Data to examine:
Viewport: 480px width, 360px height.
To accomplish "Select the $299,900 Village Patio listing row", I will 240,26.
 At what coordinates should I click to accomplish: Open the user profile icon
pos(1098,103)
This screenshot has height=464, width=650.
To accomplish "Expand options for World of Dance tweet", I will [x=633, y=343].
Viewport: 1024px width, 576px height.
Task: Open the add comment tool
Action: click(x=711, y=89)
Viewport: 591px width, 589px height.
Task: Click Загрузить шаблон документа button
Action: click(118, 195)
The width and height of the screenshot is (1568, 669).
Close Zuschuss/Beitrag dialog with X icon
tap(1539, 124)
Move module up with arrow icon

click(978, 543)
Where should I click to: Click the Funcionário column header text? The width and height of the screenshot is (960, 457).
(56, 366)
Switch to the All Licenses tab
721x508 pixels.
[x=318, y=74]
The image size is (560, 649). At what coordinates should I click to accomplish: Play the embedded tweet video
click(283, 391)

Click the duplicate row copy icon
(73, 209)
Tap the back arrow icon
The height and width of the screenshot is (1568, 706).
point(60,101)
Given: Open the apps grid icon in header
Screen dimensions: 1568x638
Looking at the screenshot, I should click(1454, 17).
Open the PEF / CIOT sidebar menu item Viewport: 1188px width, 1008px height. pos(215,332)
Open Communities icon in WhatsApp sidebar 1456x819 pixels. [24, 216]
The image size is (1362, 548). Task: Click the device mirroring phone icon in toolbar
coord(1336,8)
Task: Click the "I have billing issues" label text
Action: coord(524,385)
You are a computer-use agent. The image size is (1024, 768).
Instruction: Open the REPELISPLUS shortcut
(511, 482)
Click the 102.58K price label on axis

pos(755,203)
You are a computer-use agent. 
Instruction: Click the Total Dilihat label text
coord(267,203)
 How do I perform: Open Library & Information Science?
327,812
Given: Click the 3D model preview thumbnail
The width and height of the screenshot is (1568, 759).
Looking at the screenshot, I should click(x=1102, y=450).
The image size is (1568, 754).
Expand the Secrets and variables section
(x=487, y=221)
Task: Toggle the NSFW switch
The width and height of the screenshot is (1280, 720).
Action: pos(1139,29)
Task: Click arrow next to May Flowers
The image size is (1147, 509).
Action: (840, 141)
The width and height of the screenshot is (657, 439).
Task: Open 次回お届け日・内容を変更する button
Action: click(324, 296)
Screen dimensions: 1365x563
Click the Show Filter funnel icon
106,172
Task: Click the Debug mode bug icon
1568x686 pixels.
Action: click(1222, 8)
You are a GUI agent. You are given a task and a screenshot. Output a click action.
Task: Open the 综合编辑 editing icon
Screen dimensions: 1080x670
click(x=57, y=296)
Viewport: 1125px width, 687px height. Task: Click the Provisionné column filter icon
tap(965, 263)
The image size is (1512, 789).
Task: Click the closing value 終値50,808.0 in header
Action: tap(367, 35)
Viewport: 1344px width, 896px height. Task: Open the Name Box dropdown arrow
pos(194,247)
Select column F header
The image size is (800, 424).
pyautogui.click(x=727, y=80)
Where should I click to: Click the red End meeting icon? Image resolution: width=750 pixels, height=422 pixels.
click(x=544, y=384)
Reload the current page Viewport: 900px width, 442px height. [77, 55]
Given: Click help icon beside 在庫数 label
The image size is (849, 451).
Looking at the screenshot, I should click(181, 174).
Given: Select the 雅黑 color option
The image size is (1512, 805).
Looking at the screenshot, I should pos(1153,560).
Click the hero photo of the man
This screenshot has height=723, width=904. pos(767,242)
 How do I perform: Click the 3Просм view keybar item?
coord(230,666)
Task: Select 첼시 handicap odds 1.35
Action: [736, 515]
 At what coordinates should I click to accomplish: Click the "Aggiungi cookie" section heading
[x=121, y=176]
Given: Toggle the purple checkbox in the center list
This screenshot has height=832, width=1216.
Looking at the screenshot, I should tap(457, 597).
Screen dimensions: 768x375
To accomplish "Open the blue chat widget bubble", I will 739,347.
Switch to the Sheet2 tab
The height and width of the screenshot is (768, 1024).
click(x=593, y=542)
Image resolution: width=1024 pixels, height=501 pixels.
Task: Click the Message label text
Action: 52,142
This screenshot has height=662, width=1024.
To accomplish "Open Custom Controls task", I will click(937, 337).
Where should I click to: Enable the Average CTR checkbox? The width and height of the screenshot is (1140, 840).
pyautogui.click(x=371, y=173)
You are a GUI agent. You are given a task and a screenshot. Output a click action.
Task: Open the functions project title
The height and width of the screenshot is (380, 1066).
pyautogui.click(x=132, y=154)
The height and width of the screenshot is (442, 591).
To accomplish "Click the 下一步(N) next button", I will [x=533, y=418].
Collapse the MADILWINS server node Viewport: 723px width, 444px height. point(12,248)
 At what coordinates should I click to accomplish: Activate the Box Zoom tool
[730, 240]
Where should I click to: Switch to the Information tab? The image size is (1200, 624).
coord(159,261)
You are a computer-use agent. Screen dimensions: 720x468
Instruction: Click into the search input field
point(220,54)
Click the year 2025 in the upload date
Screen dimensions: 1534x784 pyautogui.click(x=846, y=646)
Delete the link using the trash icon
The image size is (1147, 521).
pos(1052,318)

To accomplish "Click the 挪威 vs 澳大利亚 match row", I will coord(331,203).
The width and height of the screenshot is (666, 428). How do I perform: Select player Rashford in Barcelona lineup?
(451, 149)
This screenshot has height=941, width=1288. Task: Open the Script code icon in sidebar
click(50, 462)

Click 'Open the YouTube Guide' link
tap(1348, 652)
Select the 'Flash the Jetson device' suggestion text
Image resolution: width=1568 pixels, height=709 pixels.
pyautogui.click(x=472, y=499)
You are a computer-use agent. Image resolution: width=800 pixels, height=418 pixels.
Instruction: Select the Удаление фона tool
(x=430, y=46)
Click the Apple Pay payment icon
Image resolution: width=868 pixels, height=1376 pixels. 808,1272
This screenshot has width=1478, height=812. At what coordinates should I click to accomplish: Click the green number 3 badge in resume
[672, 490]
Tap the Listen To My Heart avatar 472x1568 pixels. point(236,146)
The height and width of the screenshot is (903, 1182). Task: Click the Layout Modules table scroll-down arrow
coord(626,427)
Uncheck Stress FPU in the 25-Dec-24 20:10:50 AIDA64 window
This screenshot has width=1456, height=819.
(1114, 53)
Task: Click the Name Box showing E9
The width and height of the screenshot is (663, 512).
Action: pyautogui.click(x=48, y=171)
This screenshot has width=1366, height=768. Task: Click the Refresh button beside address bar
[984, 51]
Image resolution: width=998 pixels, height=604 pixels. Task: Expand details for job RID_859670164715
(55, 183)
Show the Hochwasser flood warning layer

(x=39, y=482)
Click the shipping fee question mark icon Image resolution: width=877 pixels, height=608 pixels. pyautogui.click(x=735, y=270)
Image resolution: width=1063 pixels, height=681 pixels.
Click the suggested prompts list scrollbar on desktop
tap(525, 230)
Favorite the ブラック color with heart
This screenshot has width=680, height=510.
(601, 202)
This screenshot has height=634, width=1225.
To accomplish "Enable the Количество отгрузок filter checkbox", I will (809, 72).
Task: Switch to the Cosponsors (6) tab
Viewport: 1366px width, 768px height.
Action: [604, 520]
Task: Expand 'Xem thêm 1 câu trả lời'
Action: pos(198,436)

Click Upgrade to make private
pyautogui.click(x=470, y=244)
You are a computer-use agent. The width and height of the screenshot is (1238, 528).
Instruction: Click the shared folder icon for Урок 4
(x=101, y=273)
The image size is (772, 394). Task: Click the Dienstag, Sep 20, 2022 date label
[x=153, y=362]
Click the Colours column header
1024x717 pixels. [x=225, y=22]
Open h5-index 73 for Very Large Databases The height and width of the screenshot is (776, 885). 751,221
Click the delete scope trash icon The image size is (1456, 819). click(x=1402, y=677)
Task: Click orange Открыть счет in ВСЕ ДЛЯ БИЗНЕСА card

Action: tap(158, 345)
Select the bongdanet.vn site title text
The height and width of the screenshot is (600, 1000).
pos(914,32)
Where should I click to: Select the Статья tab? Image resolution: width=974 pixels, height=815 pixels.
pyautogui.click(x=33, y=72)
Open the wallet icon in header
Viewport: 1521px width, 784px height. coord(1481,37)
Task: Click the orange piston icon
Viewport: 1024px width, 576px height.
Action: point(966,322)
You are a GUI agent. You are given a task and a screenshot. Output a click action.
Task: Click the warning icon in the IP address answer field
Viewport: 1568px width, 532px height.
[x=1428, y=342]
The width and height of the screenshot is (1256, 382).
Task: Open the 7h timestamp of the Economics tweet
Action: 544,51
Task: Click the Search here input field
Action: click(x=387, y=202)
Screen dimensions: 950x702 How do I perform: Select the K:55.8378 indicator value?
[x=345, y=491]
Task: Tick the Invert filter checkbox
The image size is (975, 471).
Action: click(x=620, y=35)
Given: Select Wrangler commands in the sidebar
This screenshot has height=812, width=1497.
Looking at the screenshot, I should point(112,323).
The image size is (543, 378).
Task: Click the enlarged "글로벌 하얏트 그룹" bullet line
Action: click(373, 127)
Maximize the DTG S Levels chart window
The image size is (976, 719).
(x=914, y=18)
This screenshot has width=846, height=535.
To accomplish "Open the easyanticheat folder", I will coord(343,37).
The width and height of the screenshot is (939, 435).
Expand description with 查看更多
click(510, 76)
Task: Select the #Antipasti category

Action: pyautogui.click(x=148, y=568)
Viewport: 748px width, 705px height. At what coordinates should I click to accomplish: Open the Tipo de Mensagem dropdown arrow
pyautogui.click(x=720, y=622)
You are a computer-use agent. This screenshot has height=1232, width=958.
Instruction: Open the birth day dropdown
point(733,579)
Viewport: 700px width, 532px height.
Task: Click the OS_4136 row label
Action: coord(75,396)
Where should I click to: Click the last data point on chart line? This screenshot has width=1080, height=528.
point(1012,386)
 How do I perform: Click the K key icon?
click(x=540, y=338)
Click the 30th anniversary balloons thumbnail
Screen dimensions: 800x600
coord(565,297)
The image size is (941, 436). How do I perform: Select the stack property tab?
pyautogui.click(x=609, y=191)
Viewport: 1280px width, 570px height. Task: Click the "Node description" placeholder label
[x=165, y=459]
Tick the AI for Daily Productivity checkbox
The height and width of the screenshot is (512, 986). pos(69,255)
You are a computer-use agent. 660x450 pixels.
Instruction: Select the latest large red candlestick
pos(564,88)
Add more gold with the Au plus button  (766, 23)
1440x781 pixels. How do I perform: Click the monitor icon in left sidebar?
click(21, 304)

What you should do: Print exactly the lines of the listing above starting at the line containing "Given: Open the apps grid icon in header" and ending at the line containing "You are a computer-use agent. The image", both included.

Exercise answer:
Given: Open the apps grid icon in header
Screen dimensions: 1568x638
Looking at the screenshot, I should click(1454, 17).
Open the PEF / CIOT sidebar menu item Viewport: 1188px width, 1008px height. pos(215,332)
Open Communities icon in WhatsApp sidebar 1456x819 pixels. [24, 216]
The image size is (1362, 548). Task: Click the device mirroring phone icon in toolbar
coord(1336,8)
Task: Click the "I have billing issues" label text
Action: coord(524,385)
You are a computer-use agent. The image size is (1024, 768).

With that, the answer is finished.